# Darn all the Pixelation on Football games



## Msguy (May 23, 2003)

On Every game i've tried watching today on my Local ABC Channel or on ESPN or ESPN 2 the Pixelation is out of control. The Play will start and all of a sudden the Screen will Freeze for a second or two and that is Sooooo Frustrating. Who can I write to at DirecTv to express my displeasure. This is getting to be a bunch of BULL$*it!!!!!!


----------



## Msguy (May 23, 2003)

I'm sorry for the Cussing. But this is not what I'm paying $10 a month extra for to get HD Service!!


----------



## vgsantiago (Apr 22, 2006)

Msguy said:


> On Every game i've tried watching today on my Local ABC Channel or on ESPN or ESPN 2 the Pixelation is out of control. The Play will start and all of a sudden the Screen will Freeze for a second or two and that is Sooooo Frustrating. Who can I write to at DirecTv to express my displeasure. This is getting to be a bunch of BULL$*it!!!!!!


Might need you dish realigned. Not having the same problems, as I am also a D* subscriber. Are you watching channels, 206 & 209? If so switch to their MPEG-2 equivalent 72 & 73, do you still have bad pixelation?

I've just recently had pixelation problems with my MPEG-4 channels. I have the 'protection plan' and someone came out yesterday and realigned my dish and all is well.


----------



## Msguy (May 23, 2003)

vgsantiago said:


> Might need you dish realigned. Not having the same problems, as I am also a D* subscriber. Are you watching channels, 206 & 209? If so switch to their MPEG-2 equivalent 72 & 73, do you still have bad pixelation?
> 
> I've just recently had pixelation problems with my MPEG-4 channels. I have the 'protection plan' and someone came out yesterday and realigned my dish and all is well.

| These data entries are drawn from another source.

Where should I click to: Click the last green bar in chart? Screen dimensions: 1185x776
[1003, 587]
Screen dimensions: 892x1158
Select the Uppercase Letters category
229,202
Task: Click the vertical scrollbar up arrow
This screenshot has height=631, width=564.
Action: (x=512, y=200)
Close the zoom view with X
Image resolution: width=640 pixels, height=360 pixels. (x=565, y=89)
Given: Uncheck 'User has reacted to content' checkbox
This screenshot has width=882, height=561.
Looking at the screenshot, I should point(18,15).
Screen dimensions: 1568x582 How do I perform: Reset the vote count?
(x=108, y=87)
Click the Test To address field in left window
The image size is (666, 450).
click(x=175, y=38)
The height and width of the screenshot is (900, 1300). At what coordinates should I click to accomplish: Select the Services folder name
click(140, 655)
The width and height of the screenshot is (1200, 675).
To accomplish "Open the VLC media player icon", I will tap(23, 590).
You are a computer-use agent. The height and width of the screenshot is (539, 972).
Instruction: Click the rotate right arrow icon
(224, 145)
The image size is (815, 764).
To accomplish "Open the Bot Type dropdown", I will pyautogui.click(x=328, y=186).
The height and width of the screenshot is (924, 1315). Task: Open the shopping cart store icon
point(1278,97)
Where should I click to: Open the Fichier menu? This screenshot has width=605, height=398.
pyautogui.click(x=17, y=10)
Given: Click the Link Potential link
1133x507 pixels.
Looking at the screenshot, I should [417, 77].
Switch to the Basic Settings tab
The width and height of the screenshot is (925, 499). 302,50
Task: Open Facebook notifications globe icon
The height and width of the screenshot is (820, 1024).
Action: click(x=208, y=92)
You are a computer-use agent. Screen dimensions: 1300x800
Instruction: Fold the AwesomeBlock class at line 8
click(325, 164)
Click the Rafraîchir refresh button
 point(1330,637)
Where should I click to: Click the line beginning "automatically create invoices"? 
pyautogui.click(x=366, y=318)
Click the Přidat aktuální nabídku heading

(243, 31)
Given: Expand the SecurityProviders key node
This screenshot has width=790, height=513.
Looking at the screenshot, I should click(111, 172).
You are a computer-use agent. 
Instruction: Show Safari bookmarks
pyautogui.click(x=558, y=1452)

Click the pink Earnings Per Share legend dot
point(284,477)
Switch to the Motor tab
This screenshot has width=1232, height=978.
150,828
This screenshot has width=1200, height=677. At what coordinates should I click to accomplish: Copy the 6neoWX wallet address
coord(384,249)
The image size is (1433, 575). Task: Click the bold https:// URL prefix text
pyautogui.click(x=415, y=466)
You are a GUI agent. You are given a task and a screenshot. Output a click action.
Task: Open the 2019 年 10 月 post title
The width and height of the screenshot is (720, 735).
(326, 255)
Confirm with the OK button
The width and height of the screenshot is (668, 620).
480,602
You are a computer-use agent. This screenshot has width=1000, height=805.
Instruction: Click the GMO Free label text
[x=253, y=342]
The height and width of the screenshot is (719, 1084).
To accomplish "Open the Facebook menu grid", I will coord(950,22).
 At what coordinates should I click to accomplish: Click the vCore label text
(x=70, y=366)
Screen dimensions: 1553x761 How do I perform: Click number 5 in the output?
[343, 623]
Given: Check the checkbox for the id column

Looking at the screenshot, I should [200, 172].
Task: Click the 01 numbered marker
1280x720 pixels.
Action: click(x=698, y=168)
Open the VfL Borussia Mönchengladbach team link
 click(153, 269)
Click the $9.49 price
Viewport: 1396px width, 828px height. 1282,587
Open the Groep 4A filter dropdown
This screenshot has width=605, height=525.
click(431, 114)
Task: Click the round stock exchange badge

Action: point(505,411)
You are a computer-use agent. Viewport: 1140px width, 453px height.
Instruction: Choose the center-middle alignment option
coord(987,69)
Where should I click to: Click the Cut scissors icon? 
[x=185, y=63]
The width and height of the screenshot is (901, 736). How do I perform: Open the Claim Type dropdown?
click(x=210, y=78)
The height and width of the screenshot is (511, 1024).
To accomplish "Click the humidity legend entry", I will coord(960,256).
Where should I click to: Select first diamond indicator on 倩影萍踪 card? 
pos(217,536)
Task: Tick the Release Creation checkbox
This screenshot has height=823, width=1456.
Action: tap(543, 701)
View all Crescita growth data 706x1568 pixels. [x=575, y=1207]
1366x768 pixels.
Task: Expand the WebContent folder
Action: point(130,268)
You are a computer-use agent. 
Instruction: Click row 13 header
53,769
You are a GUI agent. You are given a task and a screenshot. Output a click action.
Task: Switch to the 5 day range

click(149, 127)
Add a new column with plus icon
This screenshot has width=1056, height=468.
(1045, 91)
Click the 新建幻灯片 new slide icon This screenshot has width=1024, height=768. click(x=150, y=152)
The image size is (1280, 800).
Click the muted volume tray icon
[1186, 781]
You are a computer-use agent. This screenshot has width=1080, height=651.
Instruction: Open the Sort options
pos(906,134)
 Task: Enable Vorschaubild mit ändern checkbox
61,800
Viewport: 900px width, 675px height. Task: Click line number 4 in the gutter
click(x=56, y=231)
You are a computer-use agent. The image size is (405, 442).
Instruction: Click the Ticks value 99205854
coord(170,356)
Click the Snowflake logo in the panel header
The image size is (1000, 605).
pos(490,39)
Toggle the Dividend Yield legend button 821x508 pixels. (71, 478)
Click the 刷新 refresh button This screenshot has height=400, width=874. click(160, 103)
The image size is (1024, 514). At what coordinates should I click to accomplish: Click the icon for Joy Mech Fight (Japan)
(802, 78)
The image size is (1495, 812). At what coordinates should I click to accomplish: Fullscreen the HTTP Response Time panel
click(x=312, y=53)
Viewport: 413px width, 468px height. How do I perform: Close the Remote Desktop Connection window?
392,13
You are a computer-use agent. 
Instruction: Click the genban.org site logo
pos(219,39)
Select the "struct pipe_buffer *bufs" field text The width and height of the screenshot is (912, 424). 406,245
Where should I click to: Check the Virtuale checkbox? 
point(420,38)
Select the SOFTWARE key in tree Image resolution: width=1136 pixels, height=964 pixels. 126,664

No!! I have great reception my dish is aligned. I get 100% Reception when i check my reception. It happens whenever there is a game on. And it never happens on any of my movie channels. It also does it for FOX Saturday Baseball games every gosh darn saturday on the HD Feed. I can go all week long and never see it. But when the weekend comes Low and Behold this crap starts. Yes I watch 206 and 209 also. it doesn't do it all the time but it does it enough to where it's too noticable.


----------



## Norm (Jul 18, 2008)

It seems to only be happening on ABC for me I was recording the Clemson/Alabama game on ABC and the Illiinos/Missouri game on ESPN and then switching between the two. On the ESPN recording no problems with 30 sec bump on ABC when I try to bump it would freeze up both during bumps and normal playback. I also saw the pixelization on ABC and I thiink that is what is causing the problem. This was happening on both HR21's so I know it is not a problem there and like Msguy signal strength is great.


----------



## Msguy (May 23, 2003)

I can watch shows on my local channels all week long. Then when the weekend gets here i can watch a game on the network like FOX or ABC and It Never Fails. The Freezing of the screen starts, the Pixelation starts. Every Week. I am seriously beginning to believe DirecTv is doing that crap. I love DirecTv but I wish they'd stop the Screen from Freezing and Pixelating or whatever it is that they do when games are on so they'd be shown smoothly.


----------



## Jim5506 (Jun 7, 2004)

I presume these are your HD locals through DirecTV.

Can you get them OTA?

OTA HD picture is always better than through satellite.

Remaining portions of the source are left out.